▸ **How to complete this task**
Each line below should be quoted exactly, please.

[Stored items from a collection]
---------------

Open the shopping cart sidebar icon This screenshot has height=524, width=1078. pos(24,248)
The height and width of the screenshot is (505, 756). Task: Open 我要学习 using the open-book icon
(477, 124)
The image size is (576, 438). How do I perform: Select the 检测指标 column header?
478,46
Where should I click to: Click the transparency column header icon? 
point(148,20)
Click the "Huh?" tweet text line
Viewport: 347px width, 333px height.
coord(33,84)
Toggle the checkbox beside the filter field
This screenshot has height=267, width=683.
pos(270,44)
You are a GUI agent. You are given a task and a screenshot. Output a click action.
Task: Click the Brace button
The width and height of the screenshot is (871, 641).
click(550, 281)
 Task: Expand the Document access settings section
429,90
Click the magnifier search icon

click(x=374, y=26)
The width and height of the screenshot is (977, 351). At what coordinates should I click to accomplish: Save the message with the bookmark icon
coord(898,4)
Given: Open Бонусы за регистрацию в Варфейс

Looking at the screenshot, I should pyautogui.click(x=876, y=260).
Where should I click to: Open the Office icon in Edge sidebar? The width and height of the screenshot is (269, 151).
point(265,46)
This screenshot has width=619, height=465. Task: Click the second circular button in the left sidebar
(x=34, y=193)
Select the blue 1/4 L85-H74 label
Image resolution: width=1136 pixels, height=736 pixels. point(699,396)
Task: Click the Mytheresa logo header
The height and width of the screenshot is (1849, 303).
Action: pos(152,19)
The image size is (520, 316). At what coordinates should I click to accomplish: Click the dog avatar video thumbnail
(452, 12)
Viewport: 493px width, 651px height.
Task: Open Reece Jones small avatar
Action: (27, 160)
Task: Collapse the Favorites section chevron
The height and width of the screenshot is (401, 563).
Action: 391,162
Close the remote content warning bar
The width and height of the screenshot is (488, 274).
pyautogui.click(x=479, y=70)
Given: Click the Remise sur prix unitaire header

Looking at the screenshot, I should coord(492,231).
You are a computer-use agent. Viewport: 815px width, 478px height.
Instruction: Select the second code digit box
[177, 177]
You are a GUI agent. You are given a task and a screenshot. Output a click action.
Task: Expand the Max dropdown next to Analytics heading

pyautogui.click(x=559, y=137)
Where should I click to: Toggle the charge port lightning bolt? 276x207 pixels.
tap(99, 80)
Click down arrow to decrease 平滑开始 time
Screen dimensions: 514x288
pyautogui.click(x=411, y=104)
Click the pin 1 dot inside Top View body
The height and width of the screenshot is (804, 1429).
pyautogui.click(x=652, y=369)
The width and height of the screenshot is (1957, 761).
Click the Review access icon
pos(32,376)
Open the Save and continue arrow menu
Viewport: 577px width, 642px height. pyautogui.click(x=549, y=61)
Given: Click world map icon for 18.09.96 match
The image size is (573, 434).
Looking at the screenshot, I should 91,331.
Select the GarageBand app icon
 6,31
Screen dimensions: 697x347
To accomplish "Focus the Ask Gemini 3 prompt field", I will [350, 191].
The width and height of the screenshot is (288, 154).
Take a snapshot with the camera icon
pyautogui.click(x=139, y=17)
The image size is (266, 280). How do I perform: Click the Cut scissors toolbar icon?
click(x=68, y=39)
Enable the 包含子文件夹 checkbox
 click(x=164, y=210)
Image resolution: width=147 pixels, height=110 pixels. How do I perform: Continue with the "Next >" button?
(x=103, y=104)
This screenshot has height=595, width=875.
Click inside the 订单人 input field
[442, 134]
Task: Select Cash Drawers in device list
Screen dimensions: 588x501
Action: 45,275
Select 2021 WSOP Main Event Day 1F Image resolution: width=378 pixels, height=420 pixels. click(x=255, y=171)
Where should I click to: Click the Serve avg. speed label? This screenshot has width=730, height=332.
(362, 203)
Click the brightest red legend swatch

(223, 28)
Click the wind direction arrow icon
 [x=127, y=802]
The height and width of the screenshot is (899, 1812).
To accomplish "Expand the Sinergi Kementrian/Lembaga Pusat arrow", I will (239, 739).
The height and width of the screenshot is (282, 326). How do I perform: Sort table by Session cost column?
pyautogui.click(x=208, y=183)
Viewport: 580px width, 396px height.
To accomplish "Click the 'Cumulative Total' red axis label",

---------------

▸ **Output below**
Open the shopping cart sidebar icon This screenshot has height=524, width=1078. pos(24,248)
The height and width of the screenshot is (505, 756). Task: Open 我要学习 using the open-book icon
(477, 124)
The image size is (576, 438). How do I perform: Select the 检测指标 column header?
478,46
Where should I click to: Click the transparency column header icon? 
point(148,20)
Click the "Huh?" tweet text line
Viewport: 347px width, 333px height.
coord(33,84)
Toggle the checkbox beside the filter field
This screenshot has height=267, width=683.
pos(270,44)
You are a GUI agent. You are given a task and a screenshot. Output a click action.
Task: Click the Brace button
The width and height of the screenshot is (871, 641).
click(550, 281)
 Task: Expand the Document access settings section
429,90
Click the magnifier search icon

click(x=374, y=26)
The width and height of the screenshot is (977, 351). At what coordinates should I click to accomplish: Save the message with the bookmark icon
coord(898,4)
Given: Open Бонусы за регистрацию в Варфейс

Looking at the screenshot, I should pyautogui.click(x=876, y=260).
Where should I click to: Open the Office icon in Edge sidebar? The width and height of the screenshot is (269, 151).
point(265,46)
This screenshot has width=619, height=465. Task: Click the second circular button in the left sidebar
(x=34, y=193)
Select the blue 1/4 L85-H74 label
Image resolution: width=1136 pixels, height=736 pixels. point(699,396)
Task: Click the Mytheresa logo header
The height and width of the screenshot is (1849, 303).
Action: pos(152,19)
The image size is (520, 316). At what coordinates should I click to accomplish: Click the dog avatar video thumbnail
(452, 12)
Viewport: 493px width, 651px height.
Task: Open Reece Jones small avatar
Action: (27, 160)
Task: Collapse the Favorites section chevron
The height and width of the screenshot is (401, 563).
Action: 391,162
Close the remote content warning bar
The width and height of the screenshot is (488, 274).
pyautogui.click(x=479, y=70)
Given: Click the Remise sur prix unitaire header

Looking at the screenshot, I should coord(492,231).
You are a computer-use agent. Viewport: 815px width, 478px height.
Instruction: Select the second code digit box
[177, 177]
You are a GUI agent. You are given a task and a screenshot. Output a click action.
Task: Expand the Max dropdown next to Analytics heading

pyautogui.click(x=559, y=137)
Where should I click to: Toggle the charge port lightning bolt? 276x207 pixels.
tap(99, 80)
Click down arrow to decrease 平滑开始 time
Screen dimensions: 514x288
pyautogui.click(x=411, y=104)
Click the pin 1 dot inside Top View body
The height and width of the screenshot is (804, 1429).
pyautogui.click(x=652, y=369)
The width and height of the screenshot is (1957, 761).
Click the Review access icon
pos(32,376)
Open the Save and continue arrow menu
Viewport: 577px width, 642px height. pyautogui.click(x=549, y=61)
Given: Click world map icon for 18.09.96 match
The image size is (573, 434).
Looking at the screenshot, I should 91,331.
Select the GarageBand app icon
 6,31
Screen dimensions: 697x347
To accomplish "Focus the Ask Gemini 3 prompt field", I will [350, 191].
The width and height of the screenshot is (288, 154).
Take a snapshot with the camera icon
pyautogui.click(x=139, y=17)
The image size is (266, 280). How do I perform: Click the Cut scissors toolbar icon?
click(x=68, y=39)
Enable the 包含子文件夹 checkbox
 click(x=164, y=210)
Image resolution: width=147 pixels, height=110 pixels. How do I perform: Continue with the "Next >" button?
(x=103, y=104)
This screenshot has height=595, width=875.
Click inside the 订单人 input field
[442, 134]
Task: Select Cash Drawers in device list
Screen dimensions: 588x501
Action: 45,275
Select 2021 WSOP Main Event Day 1F Image resolution: width=378 pixels, height=420 pixels. click(x=255, y=171)
Where should I click to: Click the Serve avg. speed label? This screenshot has width=730, height=332.
(362, 203)
Click the brightest red legend swatch

(223, 28)
Click the wind direction arrow icon
 [x=127, y=802]
The height and width of the screenshot is (899, 1812).
To accomplish "Expand the Sinergi Kementrian/Lembaga Pusat arrow", I will (239, 739).
The height and width of the screenshot is (282, 326). How do I perform: Sort table by Session cost column?
pyautogui.click(x=208, y=183)
Viewport: 580px width, 396px height.
To accomplish "Click the 'Cumulative Total' red axis label",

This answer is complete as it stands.